Stated task 1 »
Update the records starting at "Given: Click the 'Orthodontic" and ending at "Looking at the screenshot, the action is click(473, 700)." by replacing "rinsing photo" with "rinse picture" and keeping everything else the same. Leave the pictures out of your version.

During a week-long trip to the region, Mitchell is expected to tell Israeli and Palestinian officials that U.S. President Barack Obama's administration wants to focus on stabilizing the Israel-Gaza cease-fire, rebuilding the Gaza Strip, and countering arms smuggling into Gaza with the help of Israel, Egypt and the European Union.
National Union chairman Ya'akov Katz branded Mitchell's arrival in the Middle East as flagrant interference in Israel's upcoming general election, claiming that it would damage Kadima chairwoman and Foreign Minister Tzipi Livni.
"The voters will punish Kadima for its attempt to dictate to them who to choose," warned Katz, according to Army Radio.
Lawmakers in the Habayit Hayehudi party also lambasted Livni over Mitchell's visit, calling it a bid to save Israel's left-wing parties in the election.
Mitchell, a former U.S. senator, had had great success in brokering an agreement in Northern Ireland, and was dispatched to the Middle East in 2001 to pen a report on the outbreak of the second intifada. The document, dubbed the "Mitchell Report," included recommendations for confidence-building measures for each side. However ultimately both Israel and the Palestinians failed to implement these recommendations, and the report was subsequently shelved.

Stated task 2 »
According to the passage on Mitchell's Middle East visit, in what year was Mitchell sent to the region to write a report on the outbreak of the second intifada?

Data in this exercise »
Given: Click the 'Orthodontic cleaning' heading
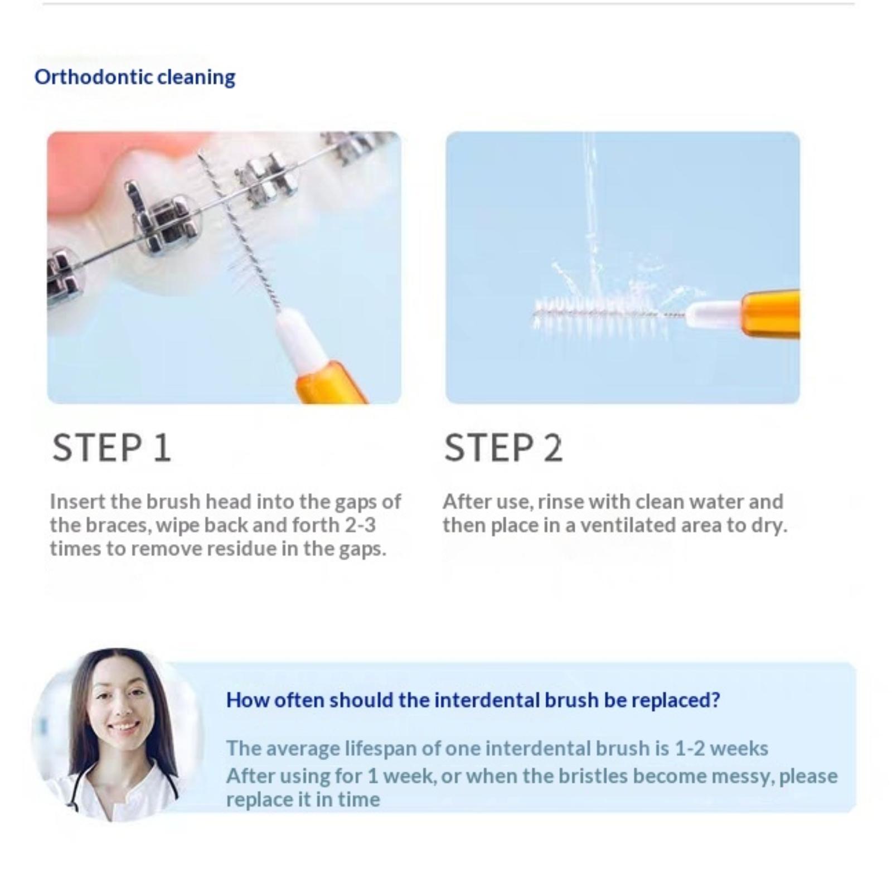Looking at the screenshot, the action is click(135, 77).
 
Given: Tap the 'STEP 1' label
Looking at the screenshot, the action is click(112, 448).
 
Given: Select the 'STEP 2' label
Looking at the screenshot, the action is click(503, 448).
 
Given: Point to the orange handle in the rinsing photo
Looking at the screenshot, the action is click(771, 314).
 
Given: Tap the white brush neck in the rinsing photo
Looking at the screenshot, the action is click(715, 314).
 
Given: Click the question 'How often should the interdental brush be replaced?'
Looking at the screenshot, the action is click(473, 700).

---

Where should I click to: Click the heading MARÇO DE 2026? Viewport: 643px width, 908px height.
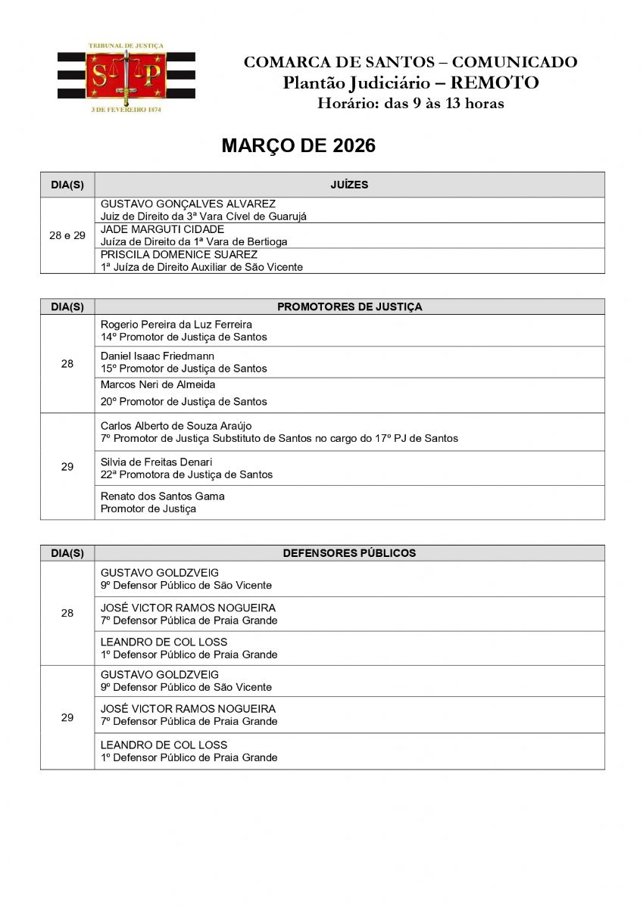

Task answer 1 »
Given: Click the 'Orthodontic cleaning' heading
Looking at the screenshot, the action is click(135, 77).
 
Given: Tap the 'STEP 1' label
Looking at the screenshot, the action is click(112, 448).
 
Given: Select the 'STEP 2' label
Looking at the screenshot, the action is click(503, 448).
 
Given: Point to the orange handle in the rinse picture
Looking at the screenshot, the action is click(771, 314).
 
Given: Tap the white brush neck in the rinse picture
Looking at the screenshot, the action is click(715, 314).
 
Given: Click the question 'How often should the interdental brush be replaced?'
Looking at the screenshot, the action is click(473, 700).

Task answer 2 »
2001